Eligiusz Józef Niewiadomski był polskim malarzem, wykładowcą, krytykiem sztuki, społecznikiem, uczestnikiem walk o niepodległość Polski, sympatykiem ruchów nacjonalistycznych. Z czego zasłynął najbardziej? Z haniebnego czynu, jakiego dopuścił się 16 grudnia 1922 roku…
Pracował w Koninie. Jego dziełem są polichromie, które można podziwiać w kościele parafialnym pw. Św. Bartłomieja. Co ciekawe, jest to jego jedyne w pełni ukończone dzieło. Tworzone ono było przez wiele lat. Powstawało mozolnie – pomiędzy 1904 i 1907 lub – jak chcą inne, chyba bardziej wiarygodne źródła – pomiędzy 1908 i 1910 rokiem. Do pracy przystąpił z pasją.

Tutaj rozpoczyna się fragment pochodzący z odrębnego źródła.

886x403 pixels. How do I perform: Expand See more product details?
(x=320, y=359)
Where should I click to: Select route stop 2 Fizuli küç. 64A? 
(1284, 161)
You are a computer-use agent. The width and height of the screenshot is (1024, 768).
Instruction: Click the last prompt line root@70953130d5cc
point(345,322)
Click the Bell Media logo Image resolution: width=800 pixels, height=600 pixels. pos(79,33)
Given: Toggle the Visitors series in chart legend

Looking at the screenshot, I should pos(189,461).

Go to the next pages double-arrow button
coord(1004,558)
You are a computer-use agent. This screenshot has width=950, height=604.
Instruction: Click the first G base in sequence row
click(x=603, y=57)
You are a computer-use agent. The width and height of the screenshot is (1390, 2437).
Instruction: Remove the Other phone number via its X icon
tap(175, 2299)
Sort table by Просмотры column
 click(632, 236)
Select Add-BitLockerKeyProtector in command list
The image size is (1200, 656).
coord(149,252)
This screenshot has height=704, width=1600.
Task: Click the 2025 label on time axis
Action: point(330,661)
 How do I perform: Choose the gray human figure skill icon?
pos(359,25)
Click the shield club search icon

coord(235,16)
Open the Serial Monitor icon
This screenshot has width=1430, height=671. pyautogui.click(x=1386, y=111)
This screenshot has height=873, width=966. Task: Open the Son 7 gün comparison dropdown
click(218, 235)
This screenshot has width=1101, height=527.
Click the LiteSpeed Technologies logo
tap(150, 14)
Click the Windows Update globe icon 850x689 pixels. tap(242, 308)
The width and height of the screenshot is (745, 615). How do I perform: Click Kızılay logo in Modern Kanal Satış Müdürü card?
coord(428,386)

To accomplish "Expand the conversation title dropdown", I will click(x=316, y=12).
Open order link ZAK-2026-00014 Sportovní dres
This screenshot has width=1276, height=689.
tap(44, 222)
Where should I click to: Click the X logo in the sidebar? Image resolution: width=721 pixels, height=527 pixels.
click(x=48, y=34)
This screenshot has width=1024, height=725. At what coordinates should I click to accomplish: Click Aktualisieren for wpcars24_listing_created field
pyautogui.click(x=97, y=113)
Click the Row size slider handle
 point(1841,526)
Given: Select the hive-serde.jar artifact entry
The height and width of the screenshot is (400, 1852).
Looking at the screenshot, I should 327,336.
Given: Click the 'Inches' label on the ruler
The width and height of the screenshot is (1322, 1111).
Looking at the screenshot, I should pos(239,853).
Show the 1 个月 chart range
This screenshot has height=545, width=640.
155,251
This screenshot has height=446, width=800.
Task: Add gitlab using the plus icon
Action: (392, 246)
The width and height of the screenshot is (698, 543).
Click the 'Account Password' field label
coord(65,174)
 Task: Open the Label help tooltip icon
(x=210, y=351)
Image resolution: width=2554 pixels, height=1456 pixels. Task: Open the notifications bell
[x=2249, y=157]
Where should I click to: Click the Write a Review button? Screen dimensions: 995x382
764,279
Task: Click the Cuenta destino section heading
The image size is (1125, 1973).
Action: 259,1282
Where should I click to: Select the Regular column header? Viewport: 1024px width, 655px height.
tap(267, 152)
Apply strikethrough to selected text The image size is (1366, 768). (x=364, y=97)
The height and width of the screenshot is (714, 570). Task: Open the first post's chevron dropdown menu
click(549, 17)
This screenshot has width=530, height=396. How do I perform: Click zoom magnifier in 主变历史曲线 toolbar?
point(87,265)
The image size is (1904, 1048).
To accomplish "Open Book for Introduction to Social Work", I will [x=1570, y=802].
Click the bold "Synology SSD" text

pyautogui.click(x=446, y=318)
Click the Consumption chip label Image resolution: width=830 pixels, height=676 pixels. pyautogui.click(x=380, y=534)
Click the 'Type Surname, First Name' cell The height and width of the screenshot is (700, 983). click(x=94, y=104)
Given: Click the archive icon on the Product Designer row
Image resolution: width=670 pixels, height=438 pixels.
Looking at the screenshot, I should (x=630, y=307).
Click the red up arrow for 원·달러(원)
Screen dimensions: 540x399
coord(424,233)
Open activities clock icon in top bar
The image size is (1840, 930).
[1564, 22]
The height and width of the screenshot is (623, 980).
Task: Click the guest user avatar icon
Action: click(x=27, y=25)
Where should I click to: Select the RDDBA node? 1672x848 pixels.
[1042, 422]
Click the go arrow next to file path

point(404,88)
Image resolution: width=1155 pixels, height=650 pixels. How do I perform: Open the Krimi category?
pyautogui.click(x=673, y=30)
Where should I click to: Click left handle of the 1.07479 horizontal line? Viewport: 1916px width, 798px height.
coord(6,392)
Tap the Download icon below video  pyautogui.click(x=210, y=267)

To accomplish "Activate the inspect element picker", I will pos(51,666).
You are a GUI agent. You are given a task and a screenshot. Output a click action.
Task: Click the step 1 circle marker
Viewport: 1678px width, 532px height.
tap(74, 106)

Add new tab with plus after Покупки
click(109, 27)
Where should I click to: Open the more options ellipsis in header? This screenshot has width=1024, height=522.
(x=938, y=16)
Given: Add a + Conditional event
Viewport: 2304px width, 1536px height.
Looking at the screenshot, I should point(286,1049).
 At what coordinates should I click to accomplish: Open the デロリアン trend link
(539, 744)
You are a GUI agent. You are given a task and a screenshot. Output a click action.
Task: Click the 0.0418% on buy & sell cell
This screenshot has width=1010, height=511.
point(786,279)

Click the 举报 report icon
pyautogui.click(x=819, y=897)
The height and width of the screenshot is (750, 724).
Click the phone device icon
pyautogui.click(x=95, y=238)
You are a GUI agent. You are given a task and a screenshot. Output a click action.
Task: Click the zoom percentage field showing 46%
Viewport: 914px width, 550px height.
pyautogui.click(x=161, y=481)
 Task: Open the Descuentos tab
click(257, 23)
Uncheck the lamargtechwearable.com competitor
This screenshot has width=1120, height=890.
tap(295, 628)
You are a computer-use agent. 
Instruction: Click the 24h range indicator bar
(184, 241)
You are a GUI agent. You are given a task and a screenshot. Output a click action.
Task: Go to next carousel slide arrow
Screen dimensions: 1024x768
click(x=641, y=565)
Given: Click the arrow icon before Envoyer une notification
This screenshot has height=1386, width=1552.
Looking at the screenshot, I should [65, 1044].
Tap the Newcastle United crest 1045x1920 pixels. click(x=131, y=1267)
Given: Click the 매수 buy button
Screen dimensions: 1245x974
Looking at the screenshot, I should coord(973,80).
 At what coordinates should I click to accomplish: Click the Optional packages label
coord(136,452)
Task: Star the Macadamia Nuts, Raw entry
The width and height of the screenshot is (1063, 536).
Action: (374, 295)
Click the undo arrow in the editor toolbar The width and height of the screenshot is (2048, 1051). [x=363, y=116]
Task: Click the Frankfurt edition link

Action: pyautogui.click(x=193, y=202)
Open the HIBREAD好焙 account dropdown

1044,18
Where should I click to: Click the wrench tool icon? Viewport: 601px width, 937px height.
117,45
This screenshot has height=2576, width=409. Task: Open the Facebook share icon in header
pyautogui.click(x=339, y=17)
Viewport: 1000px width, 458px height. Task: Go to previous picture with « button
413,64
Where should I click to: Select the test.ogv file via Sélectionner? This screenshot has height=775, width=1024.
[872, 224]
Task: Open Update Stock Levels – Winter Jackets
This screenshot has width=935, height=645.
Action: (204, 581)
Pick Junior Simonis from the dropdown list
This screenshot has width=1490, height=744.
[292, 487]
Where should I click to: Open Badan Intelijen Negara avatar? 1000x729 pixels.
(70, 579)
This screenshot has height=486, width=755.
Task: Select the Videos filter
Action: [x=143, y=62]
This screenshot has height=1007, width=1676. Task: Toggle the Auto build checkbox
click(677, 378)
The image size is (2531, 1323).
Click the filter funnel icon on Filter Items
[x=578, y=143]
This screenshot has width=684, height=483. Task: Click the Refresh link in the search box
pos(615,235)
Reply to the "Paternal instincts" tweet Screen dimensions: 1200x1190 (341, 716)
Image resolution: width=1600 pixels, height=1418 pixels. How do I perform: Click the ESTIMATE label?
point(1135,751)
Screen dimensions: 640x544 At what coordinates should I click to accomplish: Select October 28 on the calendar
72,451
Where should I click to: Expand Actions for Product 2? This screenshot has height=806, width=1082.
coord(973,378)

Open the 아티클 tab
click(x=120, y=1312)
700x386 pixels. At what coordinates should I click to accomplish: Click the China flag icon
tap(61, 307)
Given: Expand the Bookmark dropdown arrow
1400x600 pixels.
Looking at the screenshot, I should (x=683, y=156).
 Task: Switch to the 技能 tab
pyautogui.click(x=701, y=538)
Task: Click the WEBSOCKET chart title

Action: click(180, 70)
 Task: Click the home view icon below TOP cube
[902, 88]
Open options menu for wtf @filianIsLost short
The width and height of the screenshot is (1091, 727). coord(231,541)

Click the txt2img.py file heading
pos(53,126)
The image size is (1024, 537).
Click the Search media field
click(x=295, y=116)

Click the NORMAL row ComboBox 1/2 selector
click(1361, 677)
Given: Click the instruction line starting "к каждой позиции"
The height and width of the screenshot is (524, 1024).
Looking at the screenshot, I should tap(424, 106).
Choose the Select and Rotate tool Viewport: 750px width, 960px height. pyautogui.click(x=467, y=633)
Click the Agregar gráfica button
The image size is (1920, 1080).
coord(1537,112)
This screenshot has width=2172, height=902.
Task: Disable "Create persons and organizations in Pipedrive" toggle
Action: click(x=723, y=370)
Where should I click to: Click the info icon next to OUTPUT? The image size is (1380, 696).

Dlaczego jednak historia zapamiętała go głównie w czarnych barwach? Z powodu czynu, którego dopuścił się tuż przed Świętami Bożego Narodzenia 1922 roku. Wtedy to – na otwarciu wystawy w warszawskiej "Zachęcie" – trzykrotnie strzelił z rewolweru do nowo wybranego, pierwszego prezydenta II RP, Gabriela Narutowicza, czym spowodował jego śmierć.
Za to morderstwo Niewiadomski został skazany na karę śmierci już w pierwszym dniu procesu, który rozpoczął się 30 grudnia 1922 roku. Co ciekawe, sam poprosił o taką karę dla siebie. Jak przyznał, jeszcze przed wyborem Gabriela Narutowicza na prezydenta chciał zabić Józefa Piłsudskiego, którego uznał za "winnego demokratycznego i lewicowego rozkładu", który – jego zdaniem – toczył Polskę.
Niewiadomski od wyroku oczywiście nie wniósł apelacji. Został rozstrzelany przez pluton egzekucyjny 31 stycznia 1923 roku. Tuż przed wykonaniem wyroku jego ostatnie słowa brzmiały: "Ginę za Polskę, którą gubi Piłsudski". Czy jednak można uwierzyć, że – pomimo chwalebnych czynów – ktoś, kto dopuszcza się zabójstwa prezydenta własnego kraju, który dopiero rozpoczął urzędowanie i powrócił do Polski z zagranicy, aby pomóc w jej odbudowie… czy można uwierzyć, że ktoś taki dopuszcza się czegoś takiego "dla Polski"?